• Bug#903158: Multi-Arch: foreign and -dbgsym: too weak dependency

    From Niels Thykier@21:1/5 to helmut@subdivi.de on Sat Oct 8 11:10:01 2022
    Hi,

    I have BCC'ed debian-devel on this email to ask for input on this bug
    (#903158) and ask parties that are interested to follow up there. I am considering to remove the dependencies for -dbgsym packages on the
    grounds that:

    1) They are too weak when M-A: foreign is involved and they are not
    always help (see the partial email quote from the bug below)
    2) We now have a debuginfod service, so you do not even have to install
    dbgsym packages anymore (if you configure gdb to use it). For the
    cases where you do install the dbgsym, you still have to manage
    inter-source dbgsym dependencies manually.
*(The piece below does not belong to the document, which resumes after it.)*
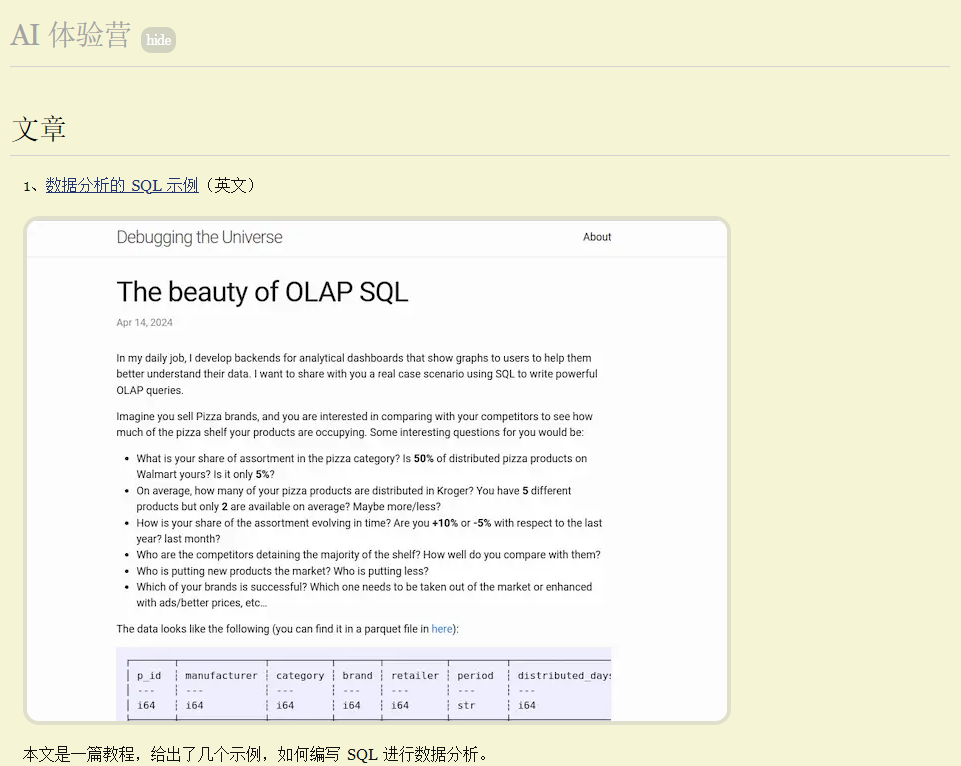The image size is (961, 766).
Task: Follow the 'here' parquet file link
Action: (x=442, y=629)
    As a debhelper maintainer, I willing to either keep the status quo and
    close the bug as wontfix or close the bug by removing the dependencies.
    If you hoping for another outcome, I expect you to be ready to put the
    effort and patches required to reach the outcome.

    Thanks,
    ~Niels

    On Sat, 4 Aug 2018 21:04:59 +0200 Helmut Grohne <helmut@subdivi.de> wrote:
    Hi Niels,

    On Sat, Aug 04, 2018 at 08:38:00AM +0000, Niels Thykier wrote:
    On Sat, 7 Jul 2018 11:40:54 +0300 "Yuriy M. Kaminskiy" <yumkam+debian@gmail.com> wrote:
    I think (at least, 'Multi-arch: foreign' *and* 'Architecture' != all) packages should have explicit parent package arch dependency
    Depend: foo:${Arch} (=${binary:Version})
    instead of
    Depend: foo (=${binary:Version})
    Untested patch against debhelper 11.3.5 attached (please review carefully, I'm neither M-A nor debhelper expert).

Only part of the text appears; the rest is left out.